Part of the reason was that Ford’s response to the July 1 1976 mandatory ADR 27A anti-pollution laws was to redevelop the Falcon engines with a cross-flow head for greater efficiency and better driveability – especially compared to the rough-running HX.

The revised 3.3 now produced 80kW/220Nm, the 4.1 low-compression 85kW/272Nm and the 4.1 high-compression 92kW/289Nm, while the 4.9 and 5.8 V8s developed 151kW/364Nm and 162kW/429Nm respectively.

Ford also fettled with the steering and suspension, to create what it advertised as “The Great Australian Road Car.” In top-line Fairmont GXL guise, with its four-wheel disc brakes, lowered suspension and well-equipped interior, it was.

Sadly though, the GXL replaced the once-hallowed GT in the local line-up, while the Futura also vanished.

Ford also addressed the XA/XB vision problems by expensively redesigning larger-windowed rear doors and installing an all-new dash with higher seats. Better flow-through ventilation was also incorporated.
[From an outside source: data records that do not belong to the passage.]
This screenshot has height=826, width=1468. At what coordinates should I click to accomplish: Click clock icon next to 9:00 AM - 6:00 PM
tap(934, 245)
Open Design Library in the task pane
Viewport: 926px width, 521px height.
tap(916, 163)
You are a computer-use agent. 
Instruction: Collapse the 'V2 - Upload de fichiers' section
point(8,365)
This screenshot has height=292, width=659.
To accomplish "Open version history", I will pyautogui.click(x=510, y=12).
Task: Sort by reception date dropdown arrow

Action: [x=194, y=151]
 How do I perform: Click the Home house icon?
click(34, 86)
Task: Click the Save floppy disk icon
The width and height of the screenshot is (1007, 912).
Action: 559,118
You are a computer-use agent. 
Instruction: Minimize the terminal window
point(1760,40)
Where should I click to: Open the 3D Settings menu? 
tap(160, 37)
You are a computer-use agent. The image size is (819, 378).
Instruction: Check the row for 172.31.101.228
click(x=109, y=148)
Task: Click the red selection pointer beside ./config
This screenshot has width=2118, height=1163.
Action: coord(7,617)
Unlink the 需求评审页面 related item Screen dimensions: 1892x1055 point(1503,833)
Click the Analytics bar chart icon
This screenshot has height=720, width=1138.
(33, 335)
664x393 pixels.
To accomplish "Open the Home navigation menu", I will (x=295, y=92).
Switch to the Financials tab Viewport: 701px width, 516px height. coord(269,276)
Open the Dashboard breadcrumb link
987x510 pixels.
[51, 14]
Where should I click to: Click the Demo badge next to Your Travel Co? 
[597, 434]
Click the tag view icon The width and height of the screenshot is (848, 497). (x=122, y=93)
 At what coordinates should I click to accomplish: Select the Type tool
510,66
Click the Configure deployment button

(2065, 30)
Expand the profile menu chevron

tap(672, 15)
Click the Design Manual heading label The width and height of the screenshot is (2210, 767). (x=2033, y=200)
A less aggressive nose (with square headlights on the Fairmont models) gives the XC away from the outside, along with redesigned tail-lights with new separate reverse lights and large (and unsightly) American-style chrome bumpers.

In April ’78 Ford responded to Holden’s successful “Radial Tuned Suspension” package that revitalised HZ Kingswood sales with the “XC 1/2”, with firmer suspension settings, more standard features and repositioned Ford badges.

This was the last of the overtly American design-influence Falcons.

In all, 171,082 XCs were built before the completely rebodied, European-style XD Falcon took over in early 1979.